Your instructions -> How many lines in the rows below contain the string "width"? Reply with the number only.

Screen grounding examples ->
- - -

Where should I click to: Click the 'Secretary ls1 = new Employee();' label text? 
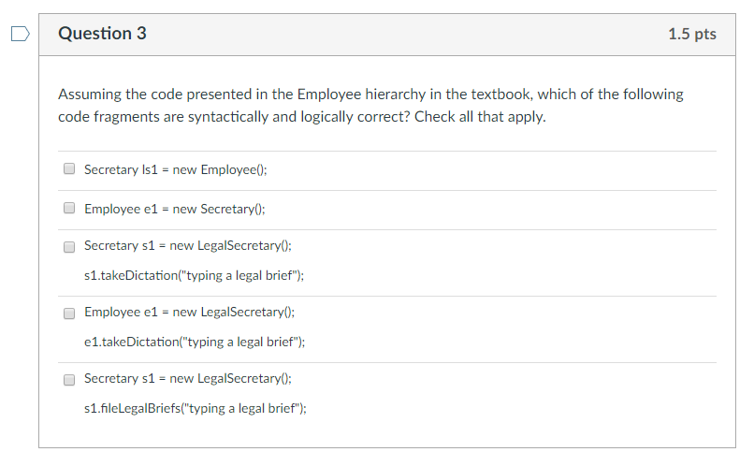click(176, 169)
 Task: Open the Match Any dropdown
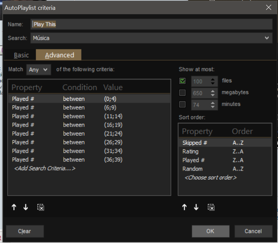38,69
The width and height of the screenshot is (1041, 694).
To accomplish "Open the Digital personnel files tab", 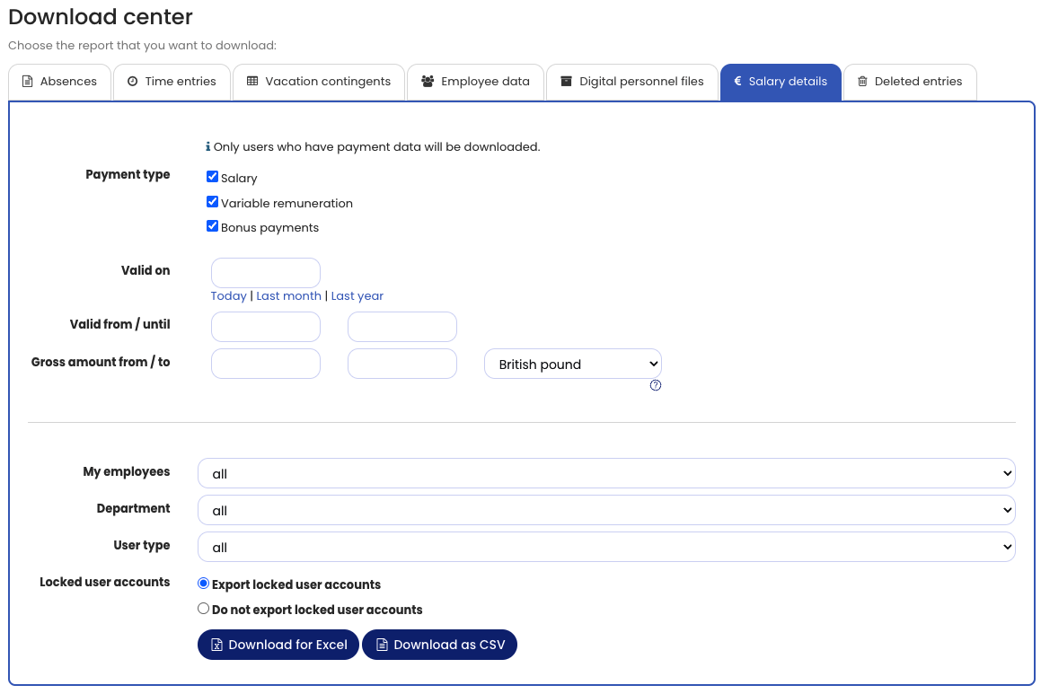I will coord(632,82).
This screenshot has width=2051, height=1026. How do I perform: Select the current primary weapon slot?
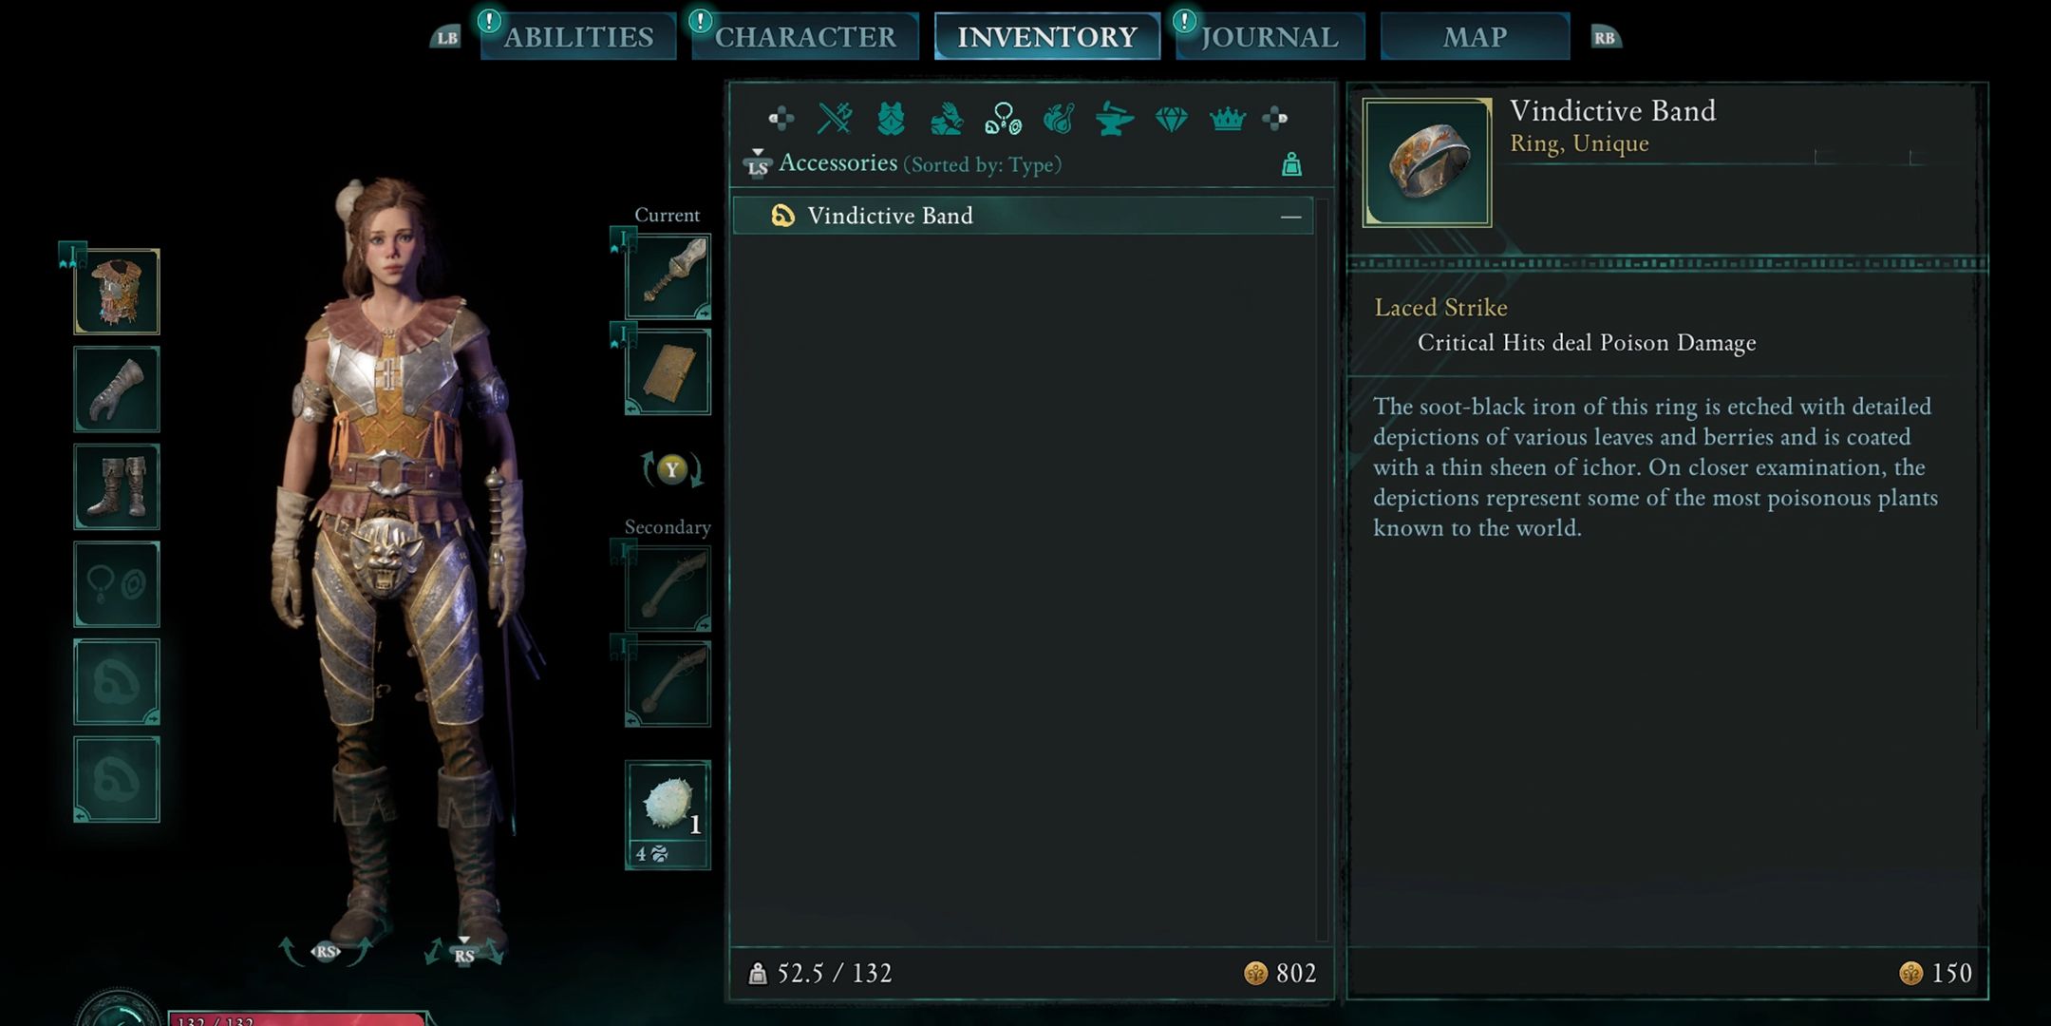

- - -

Task answer -> 2